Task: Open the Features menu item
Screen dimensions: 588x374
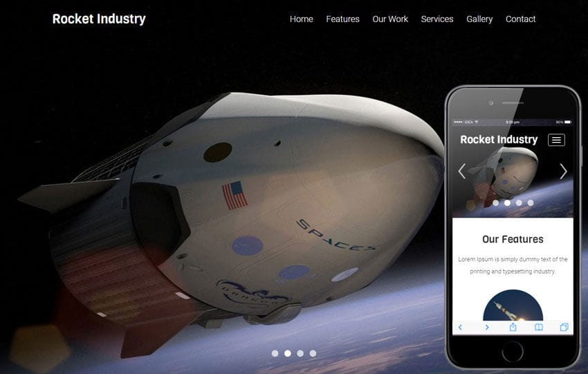Action: [342, 19]
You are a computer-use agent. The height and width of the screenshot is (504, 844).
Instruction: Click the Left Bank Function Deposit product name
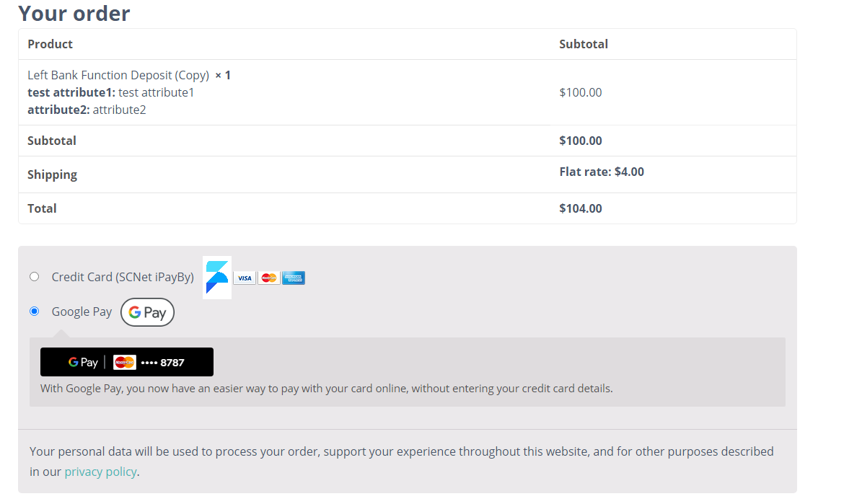tap(118, 75)
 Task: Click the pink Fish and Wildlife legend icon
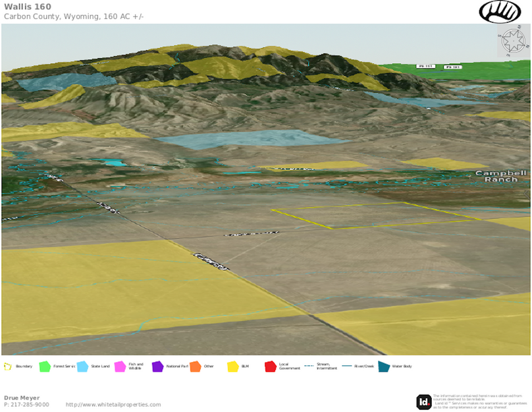pos(120,366)
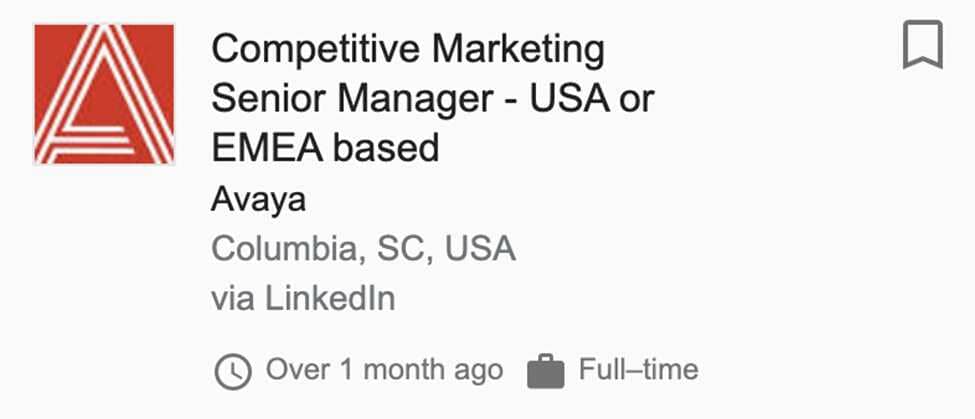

_Task goal_
Restate exactly the lines that start at the "Task: Click the" line and end with the last line of the material above, leaving out the pictures.

_Solution for this problem_
 Task: Click the pink Fish and Wildlife legend icon
pos(120,366)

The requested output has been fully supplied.